= Members of the Northern Territory Legislative Council, 1949–1951 =

This is a list of members of the Northern Territory Legislative Council from 10 December 1949 to 28 April 1951.

The council consisted of 14 members. Six members were elected to four single-member electorates (Alice Springs, Batchelor, Stuart and Tennant Creek), and one two-member electorate (Darwin). Seven members (called Official Members) were appointed by the Australian government, all of whom were senior public servants in the Northern Territory. The Administrator of the Northern Territory, Arthur Driver, served as presiding officer (or president) of the council.

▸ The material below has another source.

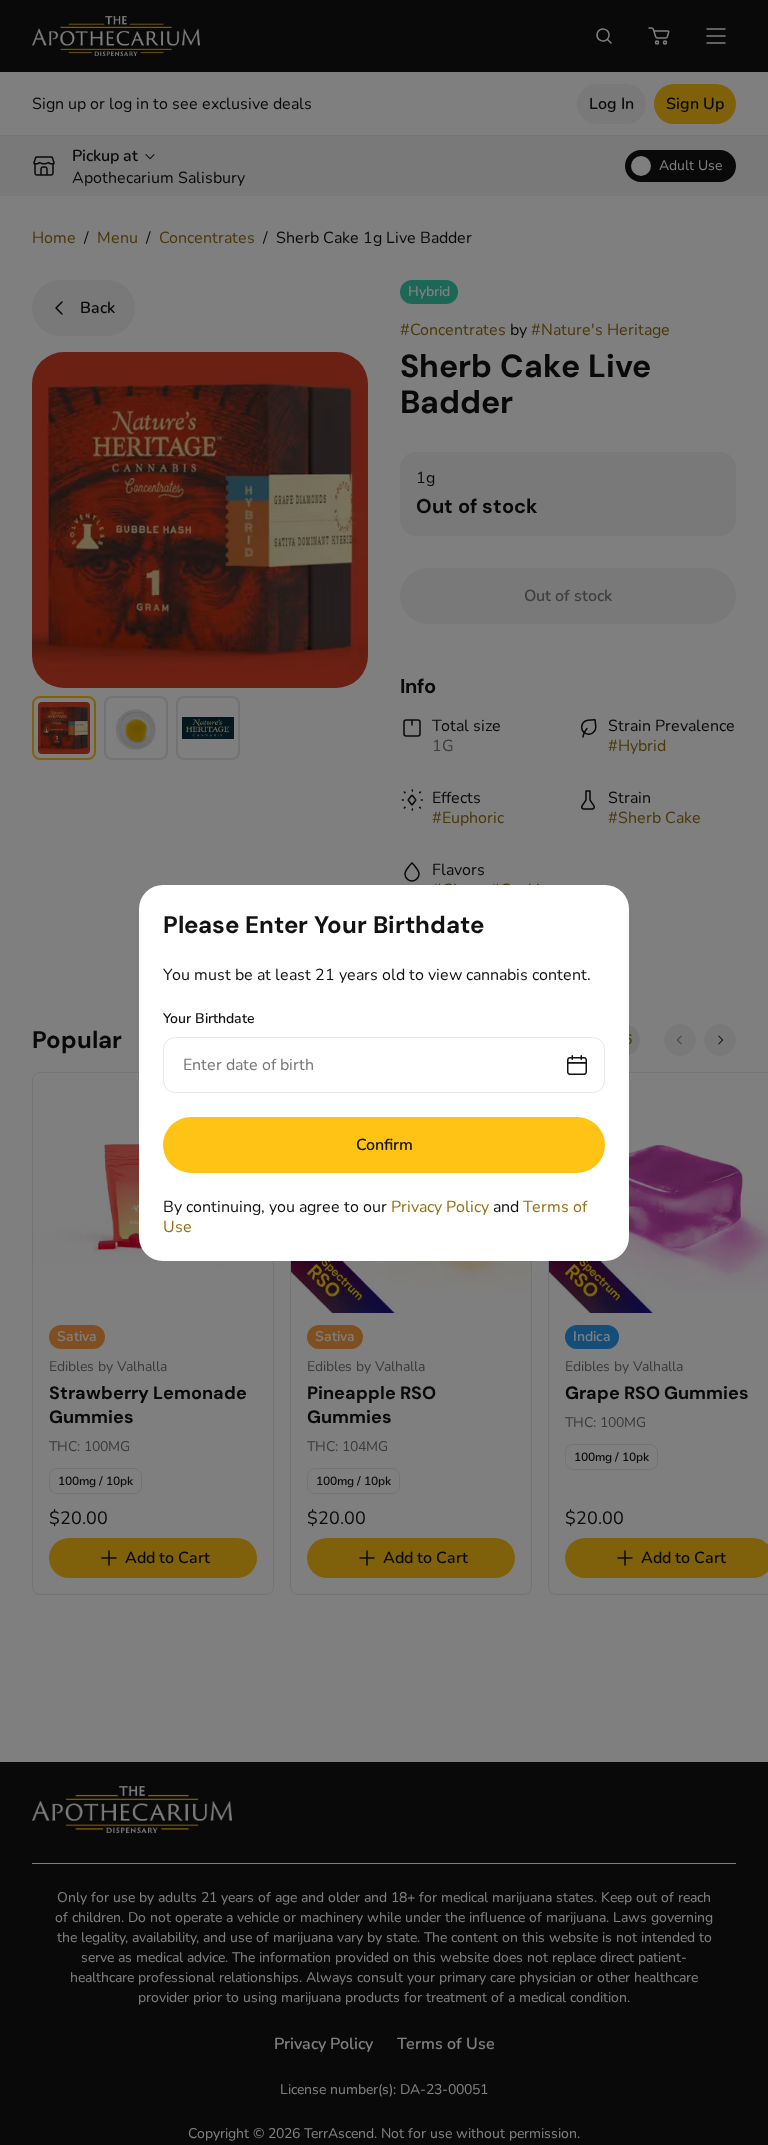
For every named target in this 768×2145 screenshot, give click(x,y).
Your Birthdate (209, 1018)
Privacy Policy (440, 1207)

The Commonwealth Act establishing the Legislative Council contained a provision that elections for the non-appointed seats would occur on the same day as federal elections for the House of Representatives. In 1951, the Menzies government called an early federal election for 28 April. On 23 March, the acting Administrator stated that there was doubt over this interpretation of the Act, and that the Administrator had decided not to hold a council election that year, which would result in the council term continuing until the next federal election in 1954—however, this five-year term would be a breach of the Act which specified a three-year term length. Additionally, the federal electoral office in Canberra issued a telegram which stated that it was 'expected' that an election would be held to coincide with the federal one. On 29 March, the Administrator announced that an election would be held on 28 April.

| Name | Party | Electorate/Title | Years in office |
|---|---|---|---|
| Frederick Austin | Independent | Darwin | 1949–1951 |
| Hugh Barclay | Appointed | Director of Lands | 1948–1963 |
| William Braitling | Independent | Stuart | 1949–1951 |
| Robert Coxon | Appointed | Director of Mining | 1948–1954 |
| Les Dodd ^{[2]} | Appointed | Director of Education | 1949–1951 |
| Frederick Dowling | Labor | Batchelor | 1949–1954 |
| Arthur Driver | Appointed | Administrator | 1947–1951 |
| William Flynn | Appointed | Deputy Crown Solicitor | 1948–1951 |
| John Higgins ^{[1]} | Independent | Tennant Creek | 1950–1951 |
| John Huthnance | Appointed | Chief Clerk | 1949–1955 |
| Frank Johnson | Labor | Alice Springs | 1949–1954 |
| Robert Jones MBE | Appointed | Apprentice Board Member | 1950–1951 |
| Reg Leydin | Appointed | Government Secretary | 1948–1952, 1953–1954, 1963 |
| Matthew Luke | Independent Labor | Darwin | 1947–1954 |
| Francis Moy | Appointed | Director of Native Affairs | 1948–1953 |
| Dr Stephen Watsford ^{[2]} | Appointed | Chief Medical Officer | 1951–1954 |
| Victor Webster ^{[1]} | Independent | Tennant Creek | 1947–1950 |

 Victor Webster, the elected member for Tennant Creek, resigned from the council on 17 May 1950 (before the first meeting of the term) after losing his job as a medical officer with the federal Department of Health when the Chifley government was defeated at the 1949 federal election, and having to leave the Territory. On 16 November 1950, Administrator Arthur Driver appointed John Higgins as his replacement, ignoring Charles Priest who had contested the seat against Webster at the 1949 election.
 Appointed member Les Dodd resigned on 15 March 1951. His place on the council was filled by Chief Medical Officer Dr Stephen Watsford.